Finalmente, salve o melhor modelo de cada grid e tenha um método best_all_grid_models que retorna o melhor modelo dentre todos os grids.

In [61]:
class gridSearchAll():
    
    def __init__(self, scoring, num_folds):
        self.grid_models = []
        self.scoring = scoring
        self.num_folds = num_folds
        self.best = []
    
    def insert_model(self, estimator_base, param_grid):
        self.grid_models.append([estimator_base, param_grid])
        
    def fit_all(self, X, y):
        for estimator, param in self.grid_models:
            gridCV = GridSearchCV(estimator, param_grid=param, cv=self.num_folds, scoring=self.scoring)
            gridCV.fit(X, y)
            print(gridCV.best_params_)
            self.best.append(gridCV.best_params_)
   
    def best_all_grid_models(self):
        best_models = []
        for grid in self.grid:
            best_models.append(grid.best_estimator_)
        return best_models

In [41]:
gd = gridSearchAll(scoring='accuracy', num_folds=5)

In [42]:
gd.grid_models

[]

In [43]:
params_RF

{'n_estimators': [10, 50, 100], 'learning_rate': [0.001, 0.01, 0.1]}

In [44]:
gd.insert_model(estimator_base = RandomForestRegressor(), param_grid = params_RF)

In [45]:
gd.grid_models

[[RandomForestRegressor(),
  {'n_estimators': [10, 50, 100], 'learning_rate': [0.001, 0.01, 0.1]}]]

In [46]:
gd.insert_model(estimator_base = KNeighborsRegressor(), param_grid = {"n_neighbors":[1,2,10]})

In [47]:
gd.grid_models

[[RandomForestRegressor(),
  {'n_estimators': [10, 50, 100], 'learning_rate': [0.001, 0.01, 0.1]}],
 [KNeighborsRegressor(), {'n_neighbors': [1, 2, 10]}]]

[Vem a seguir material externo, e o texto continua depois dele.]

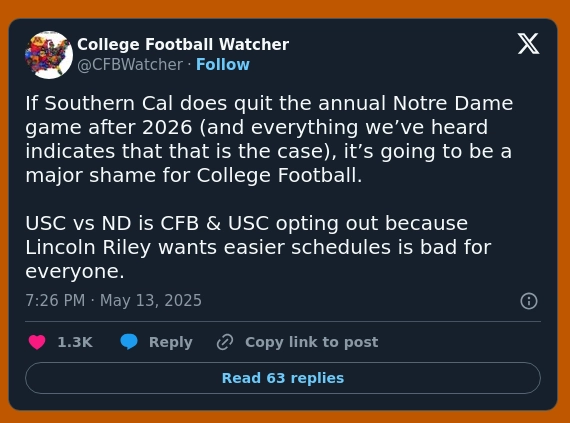This screenshot has width=570, height=423.
Task: Open the 7:26 PM May 13, 2025 timestamp
Action: coord(113,301)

__Exercício 3:__ Usando a classe criada, analise novamente os modelos criados no exercício 1.

In [54]:
rf = RandomForestRegressor()
knn = KNeighborsRegressor()
gb = GradientBoostingRegressor()

In [70]:
gd.insert_model(rf, [{"n_estimators":[10,1000], "max_depth":[2,10]}])
gd.insert_model(knn, [{'n_neighbors': [3,5,11,19], 'weights': ['uniform', 'distance']}])
gd.insert_model(gb, [{'n_estimators': [10,50,100], 'learning_rate':[0.001,0.01, 0.1]}])

In [71]:
gd.grid_models

[[RandomForestRegressor(),
  {'n_estimators': [10, 50, 100], 'learning_rate': [0.001, 0.01, 0.1]}],
 [KNeighborsRegressor(), {'n_neighbors': [1, 2, 10]}],
 [RandomForestRegressor(),
  [{'n_estimators': [10, 50, 100],
    'criterion': ['gini', 'entropy'],
    'max_depth': [2, 8, 12, 20]}]],
 [RandomForestRegressor(),
  [{'n_estimators': [10, 50, 100],
    'criterion': ['gini', 'entropy'],
    'max_depth': [2, 8, 12, 20]}]],
 [KNeighborsRegressor(), [{'n_neighbors': [2, 5, 8, 10, 12]}]],
 [GradientBoostingRegressor(),
  [{'n_estimators': [10, 50, 100], 'learning_rate': [0.001, 0.01, 0.1]}]],
 [RandomForestRegressor(),
  [{'n_estimators': [10, 50, 100],
    'criterion': ['squared_error', 'absolute_error', 'poisson'],
    'max_depth': [2, 8, 12, 20]}]],
 [KNeighborsRegressor(), [{'n_neighbors': [2, 5, 8, 10, 12]}]],
 [GradientBoostingRegressor(),
  [{'n_estimators': [10, 50, 100], 'learning_rate': [0.001, 0.01, 0.1]}]],
 [KNeighborsRegressor(), [{'n_neighbors': [2, 5, 8, 10, 12]}]],
 [Grad

In [72]:
gd.fit_all(Xtrain, ytrain)

ValueError: Invalid parameter learning_rate for estimator RandomForestRegressor(). Check the list of available parameters with `estimator.get_params().keys()`.